The Court held that the Will dated 05.06.1992 was not proved by the respondent as the witness statements did not substantiate the claim. The respondent had relied on provisions of Hindu Law related to attestation and execution of Wills, which were not applicable to Muslims, without previously raising this argument. The Court dismissed the appeal on this ground and remanded the matter back to the trial court to address the validity of the Will dated 20.11.1984.

Key Takeaways

New defences cannot be introduced at the appellate stage that were not presented at the trial (initial hearing at the original jurisdiction of the matter). The appellate court's role is to review evidence and findings from the trial court, not to consider new arguments or defences. Registration of a Will does not negate the need for proving its execution and attestation; the executor must still provide satisfactory evidence to prove the Will’s validity.

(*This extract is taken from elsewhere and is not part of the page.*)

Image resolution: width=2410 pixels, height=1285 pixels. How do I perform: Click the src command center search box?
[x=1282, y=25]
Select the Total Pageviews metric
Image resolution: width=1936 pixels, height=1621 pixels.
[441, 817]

“26. Further, it has also been observed that if an attesting witness fails to prove the attestation by other witnesses or if the propounder takes an active part in the execution of the will which benefits him substantially, it creates a suspicious circumstance that must be explained by satisfactory evidence. Even registration of the will does not eliminate the need for proving execution and attestation.”